Why I think range is a wart.

Bertrand Geston bergeston at yahoo.fr
Thu Mar 14 11:34:40 EST 2002


Thanks Christopher for your clear and intelligent response. I could only add
that it is always possible to use a dictionary with an ordered range of
integers as keys (or even as values). In some cases, it should probably make
sense.

Ironically, I could ask "why not add indices in the dictionary type, it is
sometimes usefull" ?

Let's keep things simple and understandable :
- lists are ordered sets,
- dictionnaries are "keyed" sets.

And if somebody needs something richer, just combine or inherit from those
types (btw many many thanks to the BDFL and his team for Python 2.2, for the
little that I know it, I really appreciate it).

B.

"Christopher A. Craig" <com-nospam at ccraig.org> wrote in message
news:mailman.1016042063.7531.python-list at python.org...
Gonçalo Rodrigues <op73418 at mail.telepac.pt> writes:

> For starters, range (and xrange) is a perfectly sensible, reasonable and
> useful built-in. But the biggest use I make of it is in iterating through
> a list, e.g. as in
>
> for index in range(len(mylist)):
>     <whatever>
>
> and in the <whatever> body I need to make use of the indexes. I am not
> sufficiently qualified to say if this is Pythonic or not, but I find
> myself doing this quite often.

I don't understand how range is a reasonable and useful built-in if
this use is not.

If you have a list [2, 3, 5, 7, 11] and you want to iterate through it
you don't need range:

for item in list:
  <work on items>

If, on the other hand, you want to iterate though the indicies of said
list rather than the items themselves you need to come up with some
way to generate a zero based list of integers up to one less than the
size of the list (i.e. a list of indicies).  When you create this list
you aren't doubling information that the list already has.  A list
does not contain a list of indicies into itself.  The list knows its
elements, in order, and how many elements it has.  From this you can
generate a list of indicies, but there are no 'keys' stored in a list
object like there are in a dictionary.

To go from the information that is stored in the list (an ordered list
of elements, and the size of said list) to the information you need to
iterate through indicies (an ordered sequence of indicies valid for the
given list) you need to take the length of the list (N), and create a
new list of N integers from 0 to N-1.  'range(len(mylist))' says
precisely that.  I don't see how this is the least bit kludgey.

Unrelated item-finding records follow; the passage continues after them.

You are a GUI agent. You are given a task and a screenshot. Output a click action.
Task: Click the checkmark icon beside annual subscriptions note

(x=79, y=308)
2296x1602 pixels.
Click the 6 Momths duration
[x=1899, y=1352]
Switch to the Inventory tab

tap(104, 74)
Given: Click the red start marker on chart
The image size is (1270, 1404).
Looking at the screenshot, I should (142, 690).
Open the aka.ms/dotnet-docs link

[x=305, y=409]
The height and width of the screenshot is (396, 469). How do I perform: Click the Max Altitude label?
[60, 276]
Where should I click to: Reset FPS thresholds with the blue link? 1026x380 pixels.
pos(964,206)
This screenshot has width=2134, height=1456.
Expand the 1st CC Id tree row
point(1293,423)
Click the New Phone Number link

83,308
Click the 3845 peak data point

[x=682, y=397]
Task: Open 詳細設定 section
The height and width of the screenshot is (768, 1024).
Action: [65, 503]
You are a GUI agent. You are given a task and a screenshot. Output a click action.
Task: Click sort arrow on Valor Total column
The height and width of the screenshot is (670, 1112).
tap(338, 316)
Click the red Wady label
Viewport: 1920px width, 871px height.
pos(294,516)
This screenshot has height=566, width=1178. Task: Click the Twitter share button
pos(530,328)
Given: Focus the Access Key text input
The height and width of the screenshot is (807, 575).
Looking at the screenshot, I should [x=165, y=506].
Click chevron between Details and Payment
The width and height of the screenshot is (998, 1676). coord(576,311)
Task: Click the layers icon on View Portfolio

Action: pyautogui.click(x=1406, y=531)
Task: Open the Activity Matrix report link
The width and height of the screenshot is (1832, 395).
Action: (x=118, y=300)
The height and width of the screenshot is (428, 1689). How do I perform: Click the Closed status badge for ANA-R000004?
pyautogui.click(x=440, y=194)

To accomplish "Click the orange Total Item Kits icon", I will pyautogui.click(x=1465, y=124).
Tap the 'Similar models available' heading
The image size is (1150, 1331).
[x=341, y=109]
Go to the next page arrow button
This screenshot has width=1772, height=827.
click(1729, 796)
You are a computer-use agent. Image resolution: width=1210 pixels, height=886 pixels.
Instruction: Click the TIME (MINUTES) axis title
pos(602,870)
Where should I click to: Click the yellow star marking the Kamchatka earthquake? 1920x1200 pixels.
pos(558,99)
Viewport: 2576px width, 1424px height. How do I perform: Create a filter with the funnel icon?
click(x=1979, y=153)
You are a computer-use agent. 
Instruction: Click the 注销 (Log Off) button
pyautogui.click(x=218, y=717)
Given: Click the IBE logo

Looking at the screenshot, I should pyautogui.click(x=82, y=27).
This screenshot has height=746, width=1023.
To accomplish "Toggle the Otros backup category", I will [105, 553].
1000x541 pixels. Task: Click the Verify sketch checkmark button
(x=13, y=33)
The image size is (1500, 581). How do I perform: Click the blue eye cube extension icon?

.keys() and .items() methods on lists seem odd to me.  That is
inforamtion that the list does not contain.  Sure it can easily be
generated given information the list does contain, but why can't the
programmer generate it himself from the same information?

--
Christopher A. Craig <com-nospam at ccraig.org>
Is Peal Better Than Python?
No, no.  Quicker, easier, more seductive.